In a sense, this is a multithreaded application with a fair degree of parallelism, although there are no threads used explicitly. Each of the WebBrowser components is used independently, one in each TSearchEngine and one in each TFetchResult. There seems to be no upper limit to the number of parallel searches, although the overall speed is obviously subject to the bandwidth of the Internet link.

If you were writing a retail product, you’d probably create a config file with some way of defining the query format for each engine it can handle as well as extracting the result links. Every search engine produces results in different formats and might well change the format whenever they like.

There’s also the high probability that two or more searches will yield the same URL. I get around that by searching the list of current fetches. I suggest another list be used, as this only holds current fetches. Before fetching the results from a particular URL, a quick search is done of this list to make sure that the URL hasn’t already been fetched. If it hasn’t, the URL is added to the list and the fetch proceeds.

As always with search engines, you need to choose your search text carefully to avoid multi-million results. A limit value hard-coded as 100 is set for each TSearchEngine.

One last point: Be careful with the use of Application.ProcessMessages when you use WebBrowser. I’ve avoided it except where fetches are added, which waits if the resultProcessor is busy. I don’t know if it’s the way events are sent, but I found that setting a label and calling application.ProcessMessages could force the same event to happen again. This occurred more in the debugger, but if you get odd behavior, comment them out.

Caveat

I think this code is somewhat rough and ready, but it works very well. Possibly the least satisfactory methods are detecting which frame has text. I found it hard to work out, other than by using exception catching, so if you run it in the debugger, expect a few trapped exceptions. It’s also not a very polished application—there could be a better user interface, for example. But it does what I intended—it performs several parallel searches and downloads at the same time.

Robots not welcome

A standard has emerged called the Robot Exclusion Standard, which Web sites should use to specify trees that shouldn’t be indexed by spiders because the pages change frequently or contain executables or non-text files.

I read that the latest estimates suggest that there are more than 800 million Web pages in existence, and that most of the search engines have indexed fewer than half of the total among them. The biggest search engines only have indexes for 150-200 million pages. So anything that limits the "noise" is welcome, and one way of doing this is through this standard.
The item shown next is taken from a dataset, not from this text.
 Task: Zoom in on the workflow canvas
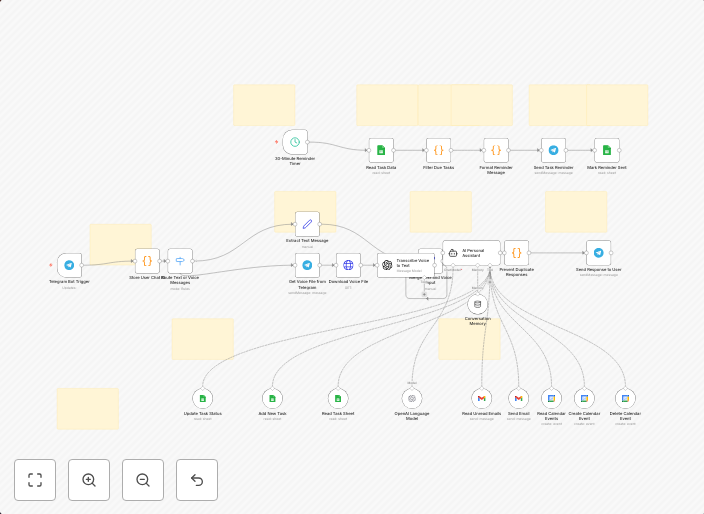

Just place a robots.txt text file in the root—for example, www.altavista.com/robots.txt—like the following:

User-agent: *

Disallow: /cgi-bin

This stipulates that all Web robots shouldn’t look in /cgi-bin. Of course, your robots don’t have to heed this—it’s meant mainly for Web spiders, but it’s bad manners to ignore it, and it makes sense to go along with it unless you really need to see what’s there.

How, you might wonder, do Web site people know when a robot has visited them? Quite simply—it’s the UserAgent name in the header passed to the Web server. This is most often Mozilla, but it might be Scooter (the AltaVista spider) or others. Mozilla (for "Mosaic Killer") was the working name for Netscape, and IE has also adopted it. It might be possible to change this in the fifth parameter of the TWebBrowser Navigate method, which holds additional headers. Or you could write your own HTTP interface instead of using IE, and then specify a name. Given that what we’re doing might not be very popular with search engines, it’s probably best to do it behind the anonymity of a Mozilla browser! Additionally, you might want to add a 10-second delay between jumping pages. That way, it will at least look as if it’s a human operator and not a program.